Dataset items:
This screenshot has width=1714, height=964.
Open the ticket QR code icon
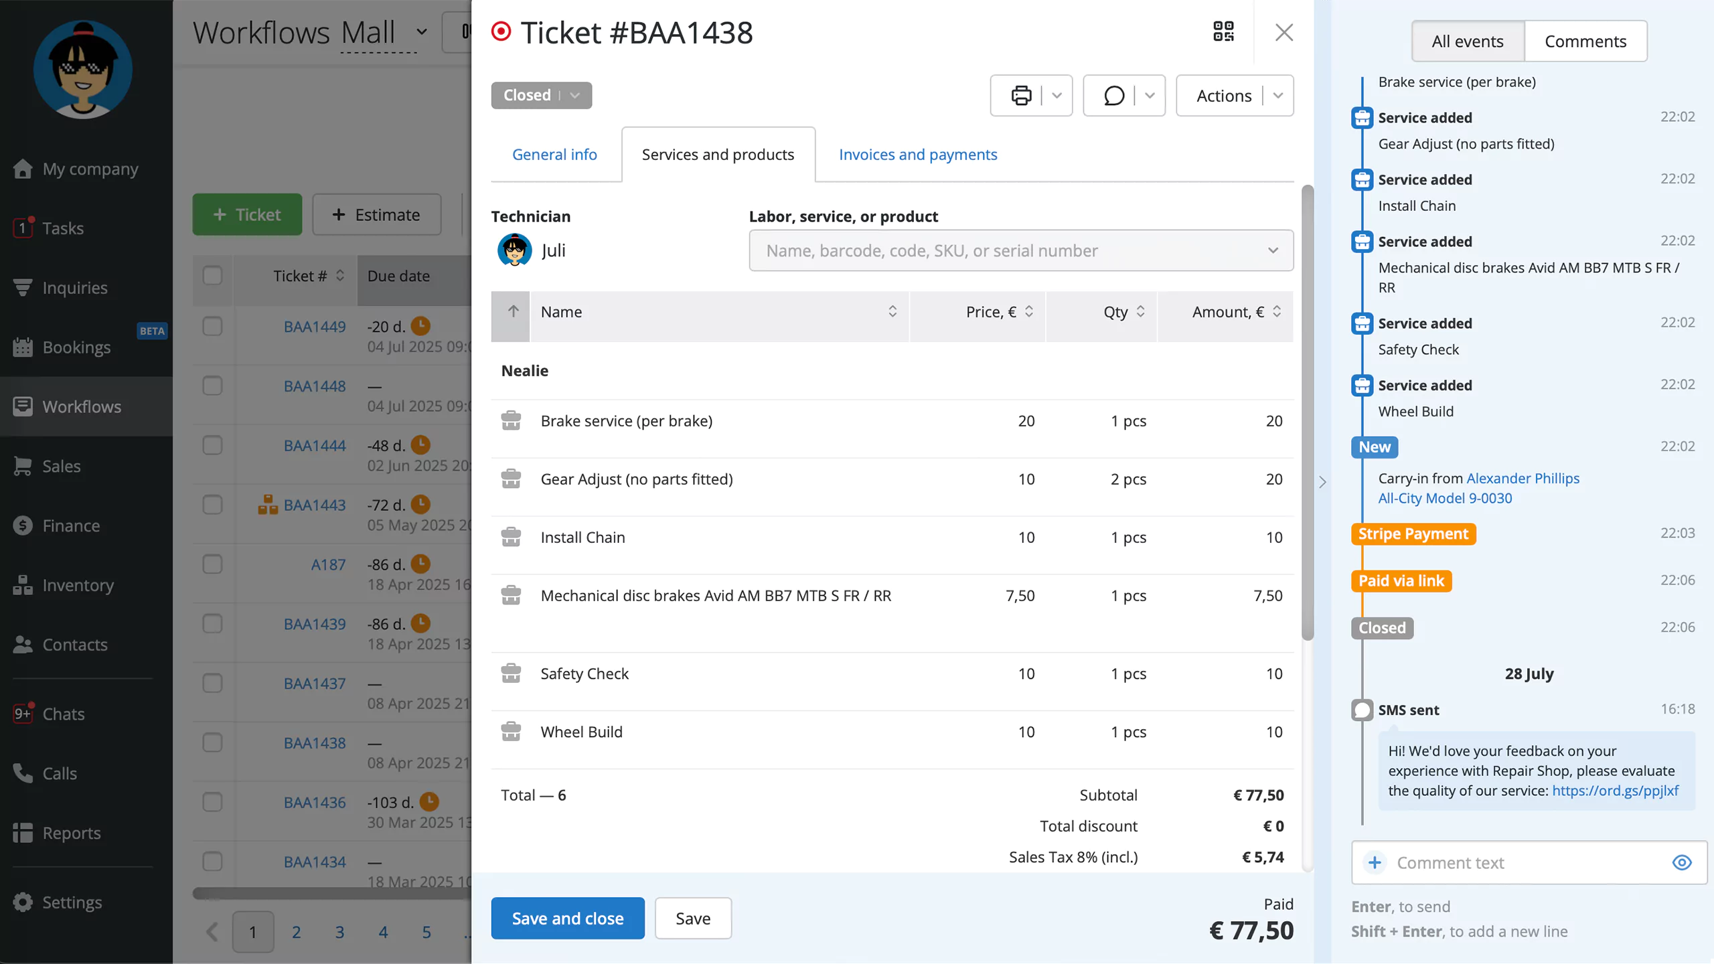1223,31
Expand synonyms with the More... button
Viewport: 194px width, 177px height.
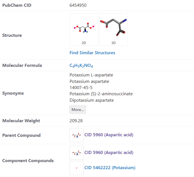[x=78, y=110]
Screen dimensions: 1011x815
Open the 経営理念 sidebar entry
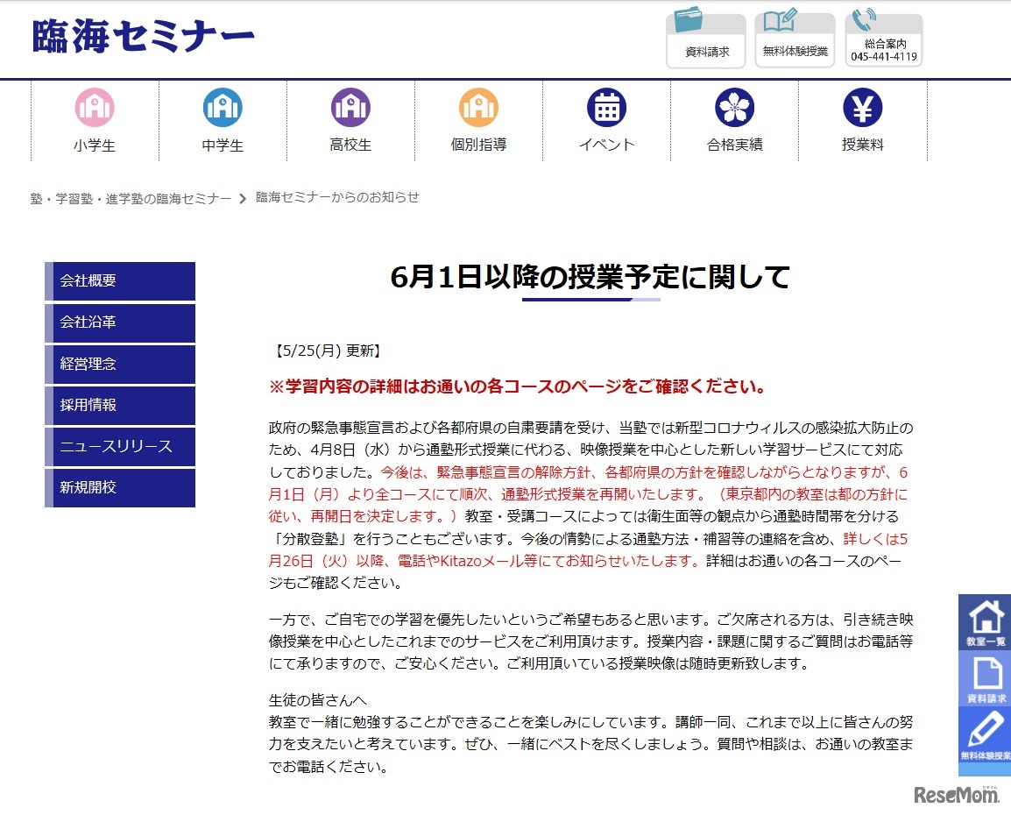pos(119,364)
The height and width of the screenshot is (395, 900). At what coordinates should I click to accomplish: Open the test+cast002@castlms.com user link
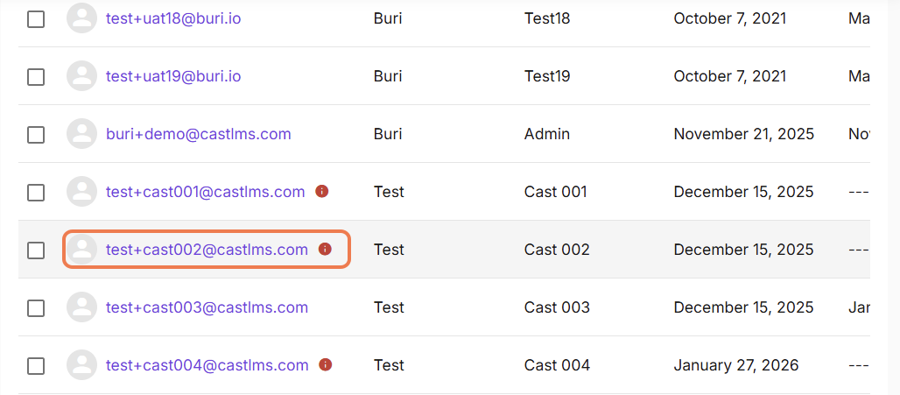pos(207,249)
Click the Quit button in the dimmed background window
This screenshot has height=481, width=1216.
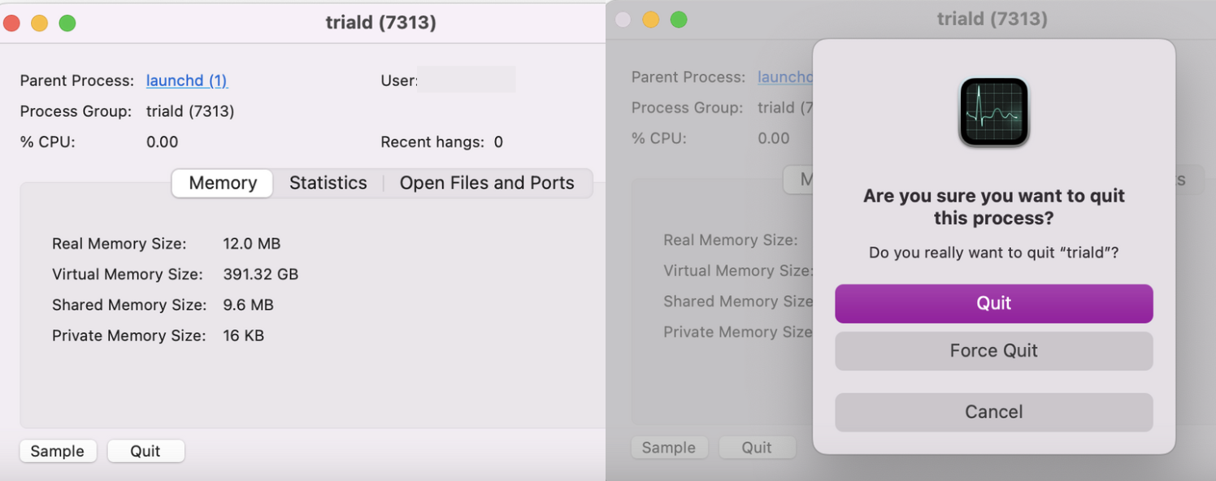point(757,447)
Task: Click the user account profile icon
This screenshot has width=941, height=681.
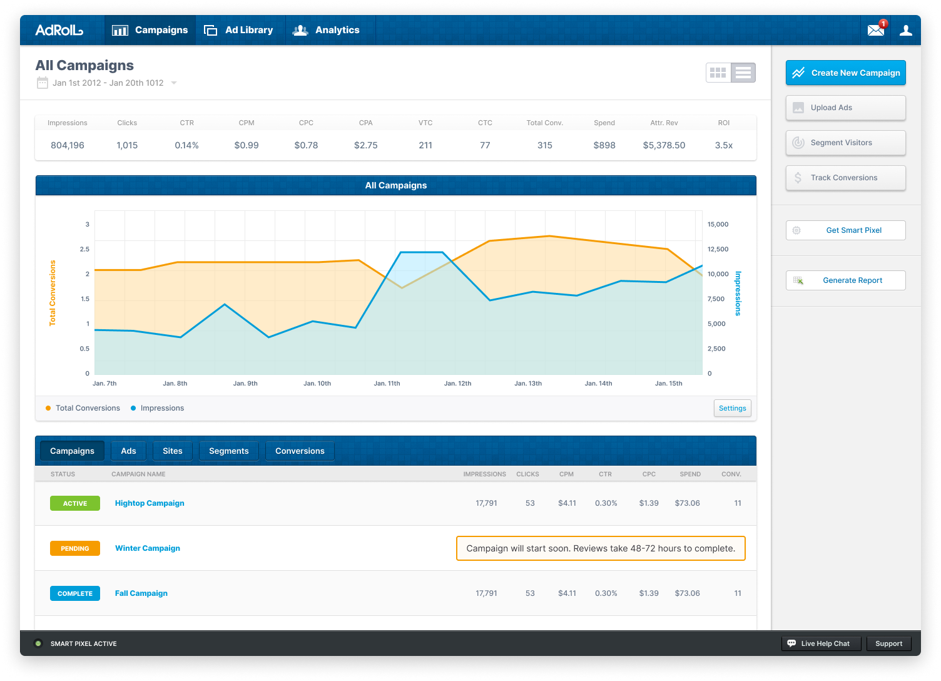Action: [x=905, y=30]
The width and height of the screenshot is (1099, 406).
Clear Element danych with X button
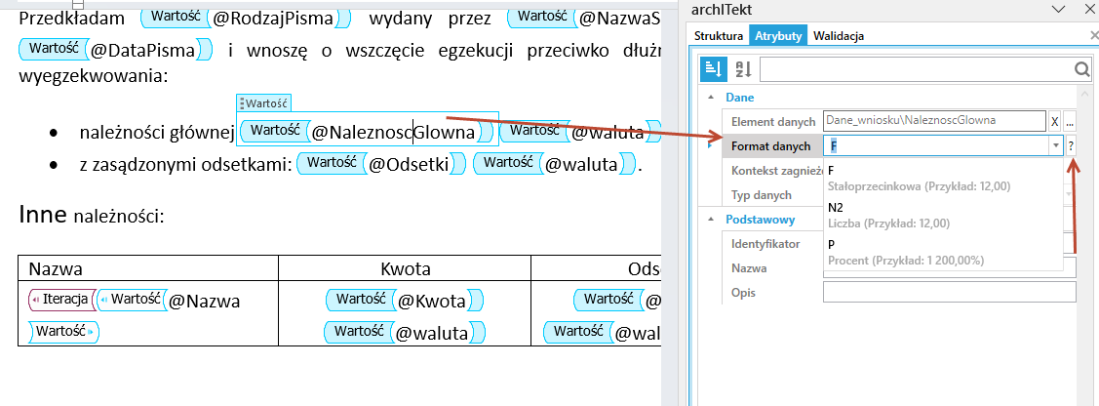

- _Job_
Reproduce every line of the items above word for word, omitting the pictures.

- _The output_
This screenshot has width=1714, height=964.
Open the ticket QR code icon
1223,31
Expand synonyms with the More... button
Viewport: 194px width, 177px height.
[x=78, y=110]
Screen dimensions: 1011x815
Open the 経営理念 sidebar entry
pos(119,364)
The height and width of the screenshot is (395, 900). At what coordinates should I click to accomplish: Open the test+cast002@castlms.com user link
pos(207,249)
Click the Quit button in the dimmed background window
This screenshot has height=481, width=1216.
point(757,447)
Task: Click the user account profile icon
This screenshot has width=941, height=681.
Action: [x=905, y=30]
The width and height of the screenshot is (1099, 406).
Clear Element danych with X button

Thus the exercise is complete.